Top of EXTRACT PROVIDED
MY AMAZING AUNT is in the midst of her cancer treatment. She still has radiation treatments and another chemo to get through. It is tough right now—as millions of families know.
Side effects strike hard. Mouth sores have overtaken and the pain is intense. The doctors are pleased, but that doesn’t make each day any easier. When I got the latest update I remembered the quote on a card that was sent to me when I was in the toughest part of my own treatment:
“Courage doesn’t always roar. Sometimes courage is the quiet voice at the end of the day saying,’I will try again tomorrow.'”
Mary Anne Rademacher
Mary Anne is the author of books with titles like Life Begins When You Do, Celebrating the Power of Friendship and Courage Doesn’t Always Roar. Just reading her titles provides the message we all need: When we are caught in the spiral of such intense treatment—and millions of us have been there—sometimes the greatest heroism lies in simply trying to take the next step. Trying.
Treatment, like life, has phases. And while I fully embrace killing cancer everyday—that overall goal is right there in the defiant title of my own memoir—you need to know that in some phases of cancer treatment that battle is a lot more humbling. I had days when killing cancer simply meant standing for short periods or even just giving in to sleep. There were times when attempting food once in the course of the day meant I was trying—and in trying I was succeeding for that day.
Each person’s journey is different, but my tips to my aunt begin with: Right now, you’re a hero with each new day that dawns in your life.
Bottom of EXTRACT PROVIDED
:: WHAT TO DO ::
A. In the essay on cancer treatment, what side effect is causing the aunt intense pain?
B. Write the next part of the essay on cancer treatment, picking up after its final sentence.
The listing after the essay on cancer treatment has no connection to it.
Top of PROVIDED INFORMATION
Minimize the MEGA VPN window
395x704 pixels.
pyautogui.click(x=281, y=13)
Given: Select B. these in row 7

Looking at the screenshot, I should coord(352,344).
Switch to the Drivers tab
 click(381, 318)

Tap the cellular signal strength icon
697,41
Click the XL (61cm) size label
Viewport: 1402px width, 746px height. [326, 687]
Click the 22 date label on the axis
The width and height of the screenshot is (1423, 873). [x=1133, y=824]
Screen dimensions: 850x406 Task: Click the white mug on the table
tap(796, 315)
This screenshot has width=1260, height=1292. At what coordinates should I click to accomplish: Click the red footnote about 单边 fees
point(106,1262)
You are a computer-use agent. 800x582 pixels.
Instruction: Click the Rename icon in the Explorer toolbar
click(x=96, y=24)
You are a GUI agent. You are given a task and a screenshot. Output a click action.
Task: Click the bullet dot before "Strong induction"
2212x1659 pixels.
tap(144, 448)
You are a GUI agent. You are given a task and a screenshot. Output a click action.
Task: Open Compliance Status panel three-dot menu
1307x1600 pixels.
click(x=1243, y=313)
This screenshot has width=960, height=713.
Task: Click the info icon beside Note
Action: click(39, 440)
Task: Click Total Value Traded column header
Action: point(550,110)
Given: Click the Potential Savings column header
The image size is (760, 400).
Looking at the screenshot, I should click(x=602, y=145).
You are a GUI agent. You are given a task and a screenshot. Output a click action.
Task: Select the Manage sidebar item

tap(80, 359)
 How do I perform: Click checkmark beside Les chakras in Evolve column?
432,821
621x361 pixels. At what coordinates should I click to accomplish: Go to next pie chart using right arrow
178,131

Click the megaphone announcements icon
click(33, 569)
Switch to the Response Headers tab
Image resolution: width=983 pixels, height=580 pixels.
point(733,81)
Bottom of PROVIDED INFORMATION
:: ANSWERS BY ITEM ::
A. Mouth sores.

B.
Like a lot of us, at first, my aunt thought she would tough it out and avoid some of the strong drugs her doctors offered to deal with side effects. My advice: Take the meds rather than toughing it out. Sleep as much as possible, since the waking hours are no fun right now! Trust that your body is surviving. Trust that each day’s step is heading the right way along the spiral.
My advice to her equally amazing husband is: Encourage her to eat, but not to make that the only conversation in the house, to talk to her about things they have always enjoyed discussing, and to recognize that sometimes holding a hand is the greatest comfort there is.
I encourage both of them to look forward to spring, as this one will bring new life like no other, to know that they will look back on this time as a dark time but the point is—they will be able to look back. Above all: Be gentle with each other.
Do you have advice for folks going through such struggles?
What has gotten you through the tough times?